- **Extract provided**:
------------------------------------

I have had weeks to do this argomento but as usual I left it until the last minute, wondering if I could find an alternative topic. No. Nothing popped into my head. I had to go with my original idea, which was that of red hair. Topics such as red hair lead to having to look up a lot of unfamiliar vocabulary. It is written now, printed out, and safely in my backpack. I don't really want to look at it again until the hour arrives. Sufficient unto the hour thereof. Or something. Having spent all this time and effort, I don't waste to waste any of it, and hence this post.
Two of my three children have red hair, inherited from their father. One is a real red and the other is more of a strawberry blonde. The colours inevitably darken with age. My son has brown hair, although he started off with lovely blond curls. All three have very fair skin. In this climate they are disadvantaged. Unless you have fair skin yourself you do not understand how quickly a fair skinned person can become badly sunburned. I would send them off to school camp, laden with sunburn cream and protective clothing, with very explicit letters to the teachers explaining how fair their skin was, how frequently sun screen cream needed to be applied, how they needed to wear t-shirts, and explaining that twenty minutes was the longest time they should be exposed to direct sunlight , and it was a waste of time, effort and paper. I wonder whether they even read the letters. Within a day the poor little things would be badly sunburned, blistered even, unable to enjoy the camp, and would come home totally miserable.

------------------------------------

- **Given data**:

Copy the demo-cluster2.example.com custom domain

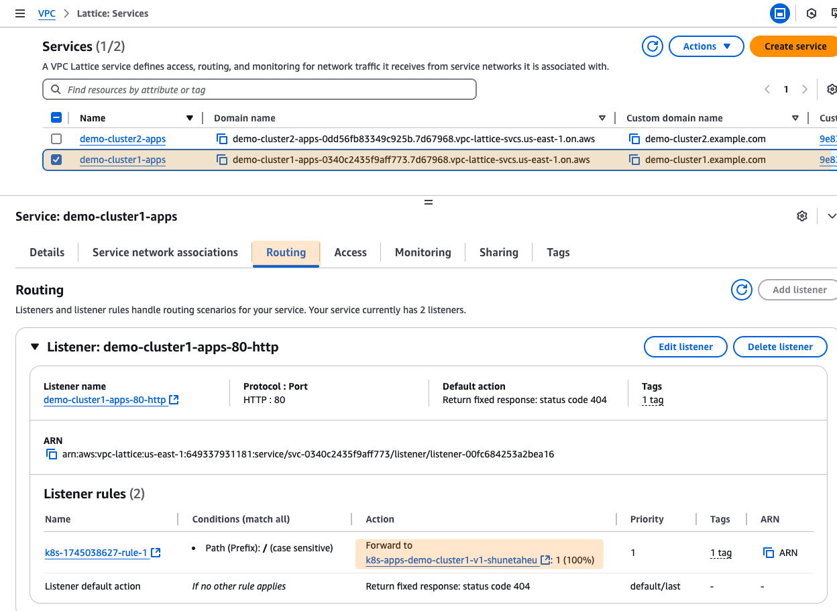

------------------------------------

- **Prompt 1**: According to the text about red hair, from whom did two of the writer's three children inherit their red hair?
- **Prompt 2**: List each point that the writer's letters to the teachers explained, according to the text about red hair.

- **Answer 1**: Their father.

- **Answer 2**:
- How fair the children's skin was
- How frequently sun screen cream needed to be applied
- That they needed to wear t-shirts
- That twenty minutes was the longest time they should be exposed to direct sunlight